• Text under study
--- --- ---

I advise you to go look at this blog called Emma’s house in Portugal, where you’ll find at least some of the glories and pitfalls of moving to Portugal.  She’s the Australian lady I mentioned earlier.  The site is a little difficult to navigate, but it is informative.  In the post linked above, she gives advice on what to buy.  I can’t improve on it but the most important part to me was this:

  1. An hour from a city

Especially if you are from a city, you’ll find living too far from a major city a major pain. By city I mean Lisbon or Porto. More than one hour is too far. Portugal is, to be blunt, the least modern country of western Europe, which means country Portugal is not well equipped to deal with the 21st century. It took me a year to get a telephone connected. Our internet connection is slower than dial-up. You may be, like me, a refugee from the rat race, but trust me that from time to time you will need to get a computer fixed, to get something unportuguese to eat, or to browse a quality bookstore. You should get yourself a foreign culture fix sometimes – a little jazz, opera or an international act. Ikea? An embassy? A better choice of building materials and homewares? Access to more tradespeople and services. There are a million reasons why you need a city nearby.

If you’re thinking you can do without the modern life altogether, then being within an hour from Coimbra or Faro might be ok. Your minimum requirement is a Leroy Merlin (hardware, building materials, home wares), a FNAC (computers, tech accessories, music and books) and a big Continente (supermarket and homewares). Without these things at hand, life can get very inconvenient. Frankly I never should have lived too far from El Corte Ingles (more foodie supermarket/dept store). It took me 5 years and a few trips back home to realise just having more options was really important.

--- --- ---

• Exercise set
1. According to the text on moving to Portugal, how long did it take to get a telephone connected?
2. Please rewrite the stretch of the text on moving to Portugal from "Especially if you" through "a city nearby.", putting "good bookstore" in place of "quality bookstore".
The data that follow have no connection to the text on moving to Portugal.

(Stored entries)
--- --- ---

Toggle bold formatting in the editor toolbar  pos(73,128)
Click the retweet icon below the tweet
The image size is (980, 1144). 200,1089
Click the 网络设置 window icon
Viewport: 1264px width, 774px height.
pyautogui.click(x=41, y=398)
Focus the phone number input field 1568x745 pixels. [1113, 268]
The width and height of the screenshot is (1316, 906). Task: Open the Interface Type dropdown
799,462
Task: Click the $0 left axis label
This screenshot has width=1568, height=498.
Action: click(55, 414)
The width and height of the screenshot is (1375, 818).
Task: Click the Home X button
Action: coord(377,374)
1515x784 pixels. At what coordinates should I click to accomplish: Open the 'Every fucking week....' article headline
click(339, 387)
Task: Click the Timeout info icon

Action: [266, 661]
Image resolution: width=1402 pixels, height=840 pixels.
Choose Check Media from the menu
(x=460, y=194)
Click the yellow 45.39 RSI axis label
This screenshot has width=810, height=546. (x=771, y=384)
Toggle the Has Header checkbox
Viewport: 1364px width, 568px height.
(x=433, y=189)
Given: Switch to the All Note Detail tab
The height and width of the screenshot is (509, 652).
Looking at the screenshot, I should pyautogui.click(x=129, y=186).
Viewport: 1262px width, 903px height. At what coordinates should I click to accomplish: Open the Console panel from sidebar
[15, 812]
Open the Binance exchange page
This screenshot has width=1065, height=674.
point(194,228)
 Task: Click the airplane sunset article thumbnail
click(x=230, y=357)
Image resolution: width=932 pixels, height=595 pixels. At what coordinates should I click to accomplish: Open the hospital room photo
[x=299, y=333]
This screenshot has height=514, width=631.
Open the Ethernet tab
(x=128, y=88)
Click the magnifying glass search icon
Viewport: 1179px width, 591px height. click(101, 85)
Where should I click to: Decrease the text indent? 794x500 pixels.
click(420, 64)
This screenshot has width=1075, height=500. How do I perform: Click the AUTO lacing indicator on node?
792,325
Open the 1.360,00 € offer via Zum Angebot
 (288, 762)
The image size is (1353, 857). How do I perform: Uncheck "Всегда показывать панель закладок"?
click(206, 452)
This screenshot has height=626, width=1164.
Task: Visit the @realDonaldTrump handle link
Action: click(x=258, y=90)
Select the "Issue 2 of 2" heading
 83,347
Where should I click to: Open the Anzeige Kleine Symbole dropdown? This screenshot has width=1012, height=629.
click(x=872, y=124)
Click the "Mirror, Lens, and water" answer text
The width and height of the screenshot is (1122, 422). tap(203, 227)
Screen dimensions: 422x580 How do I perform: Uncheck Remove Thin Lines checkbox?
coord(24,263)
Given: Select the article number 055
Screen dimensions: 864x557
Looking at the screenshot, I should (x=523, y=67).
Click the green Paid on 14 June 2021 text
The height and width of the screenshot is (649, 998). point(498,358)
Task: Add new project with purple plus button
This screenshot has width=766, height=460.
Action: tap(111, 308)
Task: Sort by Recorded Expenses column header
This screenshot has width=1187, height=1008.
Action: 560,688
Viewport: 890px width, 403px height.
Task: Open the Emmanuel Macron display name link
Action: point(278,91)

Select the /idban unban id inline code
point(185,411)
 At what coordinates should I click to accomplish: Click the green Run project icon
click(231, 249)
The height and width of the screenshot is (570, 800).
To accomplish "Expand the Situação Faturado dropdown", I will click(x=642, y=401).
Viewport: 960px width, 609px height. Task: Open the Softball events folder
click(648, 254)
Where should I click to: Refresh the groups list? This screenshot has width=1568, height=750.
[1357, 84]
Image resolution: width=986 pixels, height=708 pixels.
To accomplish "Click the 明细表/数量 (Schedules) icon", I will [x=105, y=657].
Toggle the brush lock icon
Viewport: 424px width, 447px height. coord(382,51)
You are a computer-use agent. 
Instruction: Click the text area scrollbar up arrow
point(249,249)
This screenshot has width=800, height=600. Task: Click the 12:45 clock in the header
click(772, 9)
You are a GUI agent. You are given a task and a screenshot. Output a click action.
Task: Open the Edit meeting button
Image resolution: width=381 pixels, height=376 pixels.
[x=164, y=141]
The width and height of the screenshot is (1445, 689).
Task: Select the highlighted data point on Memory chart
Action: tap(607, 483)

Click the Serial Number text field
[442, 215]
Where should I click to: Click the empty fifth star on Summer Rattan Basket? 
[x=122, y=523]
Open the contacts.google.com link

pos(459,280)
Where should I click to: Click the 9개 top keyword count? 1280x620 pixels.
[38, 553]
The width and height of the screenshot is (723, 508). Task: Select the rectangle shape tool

--- --- ---

• Replies
1. A year.

2.
Especially if you are from a city, you’ll find living too far from a major city a major pain. By city I mean Lisbon or Porto. More than one hour is too far. Portugal is, to be blunt, the least modern country of western Europe, which means country Portugal is not well equipped to deal with the 21st century. It took me a year to get a telephone connected. Our internet connection is slower than dial-up. You may be, like me, a refugee from the rat race, but trust me that from time to time you will need to get a computer fixed, to get something unportuguese to eat, or to browse a good bookstore. You should get yourself a foreign culture fix sometimes – a little jazz, opera or an international act. Ikea? An embassy? A better choice of building materials and homewares? Access to more tradespeople and services. There are a million reasons why you need a city nearby.